§ **BRIEF**: Convert the rows below into a numbered list with one line per number, leaving out any blank lines.

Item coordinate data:
────

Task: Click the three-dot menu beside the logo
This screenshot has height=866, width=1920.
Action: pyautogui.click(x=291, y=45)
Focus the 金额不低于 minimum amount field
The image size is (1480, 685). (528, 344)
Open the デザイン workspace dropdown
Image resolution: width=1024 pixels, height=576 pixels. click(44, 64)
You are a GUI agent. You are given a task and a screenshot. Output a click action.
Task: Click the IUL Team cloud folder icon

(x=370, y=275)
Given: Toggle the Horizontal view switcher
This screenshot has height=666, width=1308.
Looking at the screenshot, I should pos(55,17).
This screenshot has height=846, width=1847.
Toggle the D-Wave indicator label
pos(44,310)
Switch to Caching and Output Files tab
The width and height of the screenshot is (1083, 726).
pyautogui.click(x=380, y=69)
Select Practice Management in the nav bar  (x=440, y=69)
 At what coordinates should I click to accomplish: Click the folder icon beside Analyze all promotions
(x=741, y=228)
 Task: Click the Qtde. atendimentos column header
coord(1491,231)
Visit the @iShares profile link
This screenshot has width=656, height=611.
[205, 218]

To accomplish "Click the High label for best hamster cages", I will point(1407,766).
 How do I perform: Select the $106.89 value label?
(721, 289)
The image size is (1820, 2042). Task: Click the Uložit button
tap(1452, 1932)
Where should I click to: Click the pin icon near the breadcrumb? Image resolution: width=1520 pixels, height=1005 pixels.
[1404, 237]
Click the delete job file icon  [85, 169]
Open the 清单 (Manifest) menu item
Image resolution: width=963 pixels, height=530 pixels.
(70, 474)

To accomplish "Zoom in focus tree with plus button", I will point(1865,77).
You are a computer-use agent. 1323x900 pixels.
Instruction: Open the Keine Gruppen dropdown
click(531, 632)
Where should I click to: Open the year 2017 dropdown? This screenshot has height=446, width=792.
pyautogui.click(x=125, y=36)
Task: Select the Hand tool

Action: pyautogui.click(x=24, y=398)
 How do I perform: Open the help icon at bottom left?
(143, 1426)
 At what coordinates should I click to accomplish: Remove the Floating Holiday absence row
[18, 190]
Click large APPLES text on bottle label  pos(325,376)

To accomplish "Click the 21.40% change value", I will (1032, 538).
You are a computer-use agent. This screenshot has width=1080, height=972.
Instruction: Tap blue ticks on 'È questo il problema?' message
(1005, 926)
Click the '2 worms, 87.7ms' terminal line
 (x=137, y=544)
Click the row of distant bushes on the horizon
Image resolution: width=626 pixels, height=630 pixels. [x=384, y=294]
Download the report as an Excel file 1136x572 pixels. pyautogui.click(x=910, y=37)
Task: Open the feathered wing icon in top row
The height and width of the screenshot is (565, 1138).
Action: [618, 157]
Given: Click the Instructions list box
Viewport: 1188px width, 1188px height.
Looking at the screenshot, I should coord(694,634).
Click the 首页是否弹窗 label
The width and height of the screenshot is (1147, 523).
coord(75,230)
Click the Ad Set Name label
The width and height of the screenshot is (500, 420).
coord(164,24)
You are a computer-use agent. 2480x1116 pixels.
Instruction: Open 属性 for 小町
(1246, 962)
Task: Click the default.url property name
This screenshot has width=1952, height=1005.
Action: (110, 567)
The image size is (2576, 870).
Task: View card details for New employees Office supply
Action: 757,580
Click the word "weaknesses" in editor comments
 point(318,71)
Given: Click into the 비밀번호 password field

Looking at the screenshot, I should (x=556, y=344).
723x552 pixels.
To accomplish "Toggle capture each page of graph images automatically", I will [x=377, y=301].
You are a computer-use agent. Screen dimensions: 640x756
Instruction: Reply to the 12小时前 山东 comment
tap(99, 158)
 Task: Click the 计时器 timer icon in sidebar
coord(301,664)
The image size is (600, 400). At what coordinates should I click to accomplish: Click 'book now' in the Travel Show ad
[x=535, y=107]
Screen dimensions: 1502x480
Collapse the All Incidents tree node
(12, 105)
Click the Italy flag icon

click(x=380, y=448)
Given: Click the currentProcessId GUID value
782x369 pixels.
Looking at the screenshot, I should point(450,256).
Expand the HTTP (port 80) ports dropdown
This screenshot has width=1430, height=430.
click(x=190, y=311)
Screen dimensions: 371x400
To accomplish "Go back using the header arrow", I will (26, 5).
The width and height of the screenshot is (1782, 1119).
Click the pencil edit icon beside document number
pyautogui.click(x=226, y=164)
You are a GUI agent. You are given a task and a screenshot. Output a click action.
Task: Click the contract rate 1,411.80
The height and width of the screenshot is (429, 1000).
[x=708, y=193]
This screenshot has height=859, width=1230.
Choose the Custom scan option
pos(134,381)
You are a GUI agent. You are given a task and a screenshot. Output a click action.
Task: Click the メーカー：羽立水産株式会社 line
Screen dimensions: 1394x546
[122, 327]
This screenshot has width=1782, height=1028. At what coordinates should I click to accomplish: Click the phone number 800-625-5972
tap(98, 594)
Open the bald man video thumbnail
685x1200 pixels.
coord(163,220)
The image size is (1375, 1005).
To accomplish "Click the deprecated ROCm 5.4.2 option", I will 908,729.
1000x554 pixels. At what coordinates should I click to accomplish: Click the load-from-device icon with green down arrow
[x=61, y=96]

────

§ **OUTPUT OF THE TASK**:
1. Task: Click the three-dot menu beside the logo
2. This screenshot has height=866, width=1920.
3. Action: pyautogui.click(x=291, y=45)
4. Focus the 金额不低于 minimum amount field
5. The image size is (1480, 685). (528, 344)
6. Open the デザイン workspace dropdown
7. Image resolution: width=1024 pixels, height=576 pixels. click(44, 64)
8. You are a GUI agent. You are given a task and a screenshot. Output a click action.
9. Task: Click the IUL Team cloud folder icon
10. (x=370, y=275)
11. Given: Toggle the Horizontal view switcher
12. This screenshot has height=666, width=1308.
13. Looking at the screenshot, I should pos(55,17).
14. This screenshot has height=846, width=1847.
15. Toggle the D-Wave indicator label
16. pos(44,310)
17. Switch to Caching and Output Files tab
18. The width and height of the screenshot is (1083, 726).
19. pyautogui.click(x=380, y=69)
20. Select Practice Management in the nav bar  (x=440, y=69)
21.  At what coordinates should I click to accomplish: Click the folder icon beside Analyze all promotions
22. (x=741, y=228)
23.  Task: Click the Qtde. atendimentos column header
24. coord(1491,231)
25. Visit the @iShares profile link
26. This screenshot has width=656, height=611.
27. [205, 218]
28. To accomplish "Click the High label for best hamster cages", I will point(1407,766).
29.  How do I perform: Select the $106.89 value label?
30. (721, 289)
31. The image size is (1820, 2042). Task: Click the Uložit button
32. tap(1452, 1932)
33. Where should I click to: Click the pin icon near the breadcrumb? Image resolution: width=1520 pixels, height=1005 pixels.
34. [1404, 237]
35. Click the delete job file icon  [85, 169]
36. Open the 清单 (Manifest) menu item
37. Image resolution: width=963 pixels, height=530 pixels.
38. (70, 474)
39. To accomplish "Zoom in focus tree with plus button", I will point(1865,77).
40. You are a computer-use agent. 1323x900 pixels.
41. Instruction: Open the Keine Gruppen dropdown
42. click(531, 632)
43. Where should I click to: Open the year 2017 dropdown? This screenshot has height=446, width=792.
44. pyautogui.click(x=125, y=36)
45. Task: Select the Hand tool
46. Action: pyautogui.click(x=24, y=398)
47.  How do I perform: Open the help icon at bottom left?
48. (143, 1426)
49.  At what coordinates should I click to accomplish: Remove the Floating Holiday absence row
50. [18, 190]
51. Click large APPLES text on bottle label  pos(325,376)
52. To accomplish "Click the 21.40% change value", I will (1032, 538).
53. You are a computer-use agent. This screenshot has width=1080, height=972.
54. Instruction: Tap blue ticks on 'È questo il problema?' message
55. (1005, 926)
56. Click the '2 worms, 87.7ms' terminal line
57.  (x=137, y=544)
58. Click the row of distant bushes on the horizon
59. Image resolution: width=626 pixels, height=630 pixels. [x=384, y=294]
60. Download the report as an Excel file 1136x572 pixels. pyautogui.click(x=910, y=37)
61. Task: Open the feathered wing icon in top row
62. The height and width of the screenshot is (565, 1138).
63. Action: [618, 157]
64. Given: Click the Instructions list box
65. Viewport: 1188px width, 1188px height.
66. Looking at the screenshot, I should coord(694,634).
67. Click the 首页是否弹窗 label
68. The width and height of the screenshot is (1147, 523).
69. coord(75,230)
70. Click the Ad Set Name label
71. The width and height of the screenshot is (500, 420).
72. coord(164,24)
73. You are a computer-use agent. 2480x1116 pixels.
74. Instruction: Open 属性 for 小町
75. (1246, 962)
76. Task: Click the default.url property name
77. This screenshot has width=1952, height=1005.
78. Action: (110, 567)
79. The image size is (2576, 870).
80. Task: View card details for New employees Office supply
81. Action: 757,580
82. Click the word "weaknesses" in editor comments
83.  point(318,71)
84. Given: Click into the 비밀번호 password field
85. Looking at the screenshot, I should (x=556, y=344).
86. 723x552 pixels.
87. To accomplish "Toggle capture each page of graph images automatically", I will [x=377, y=301].
88. You are a computer-use agent. Screen dimensions: 640x756
89. Instruction: Reply to the 12小时前 山东 comment
90. tap(99, 158)
91.  Task: Click the 计时器 timer icon in sidebar
92. coord(301,664)
93. The image size is (600, 400). At what coordinates should I click to accomplish: Click 'book now' in the Travel Show ad
94. [x=535, y=107]
95. Screen dimensions: 1502x480
96. Collapse the All Incidents tree node
97. (12, 105)
98. Click the Italy flag icon
99. click(x=380, y=448)
100. Given: Click the currentProcessId GUID value
101. 782x369 pixels.
102. Looking at the screenshot, I should point(450,256).
103. Expand the HTTP (port 80) ports dropdown
104. This screenshot has width=1430, height=430.
105. click(x=190, y=311)
106. Screen dimensions: 371x400
107. To accomplish "Go back using the header arrow", I will (26, 5).
108. The width and height of the screenshot is (1782, 1119).
109. Click the pencil edit icon beside document number
110. pyautogui.click(x=226, y=164)
111. You are a GUI agent. You are given a task and a screenshot. Output a click action.
112. Task: Click the contract rate 1,411.80
113. The height and width of the screenshot is (429, 1000).
114. [x=708, y=193]
115. This screenshot has height=859, width=1230.
116. Choose the Custom scan option
117. pos(134,381)
118. You are a GUI agent. You are given a task and a screenshot. Output a click action.
119. Task: Click the メーカー：羽立水産株式会社 line
120. Screen dimensions: 1394x546
121. [122, 327]
122. This screenshot has width=1782, height=1028. At what coordinates should I click to accomplish: Click the phone number 800-625-5972
123. tap(98, 594)
124. Open the bald man video thumbnail
125. 685x1200 pixels.
126. coord(163,220)
127. The image size is (1375, 1005).
128. To accomplish "Click the deprecated ROCm 5.4.2 option", I will 908,729.
129. 1000x554 pixels. At what coordinates should I click to accomplish: Click the load-from-device icon with green down arrow
130. [x=61, y=96]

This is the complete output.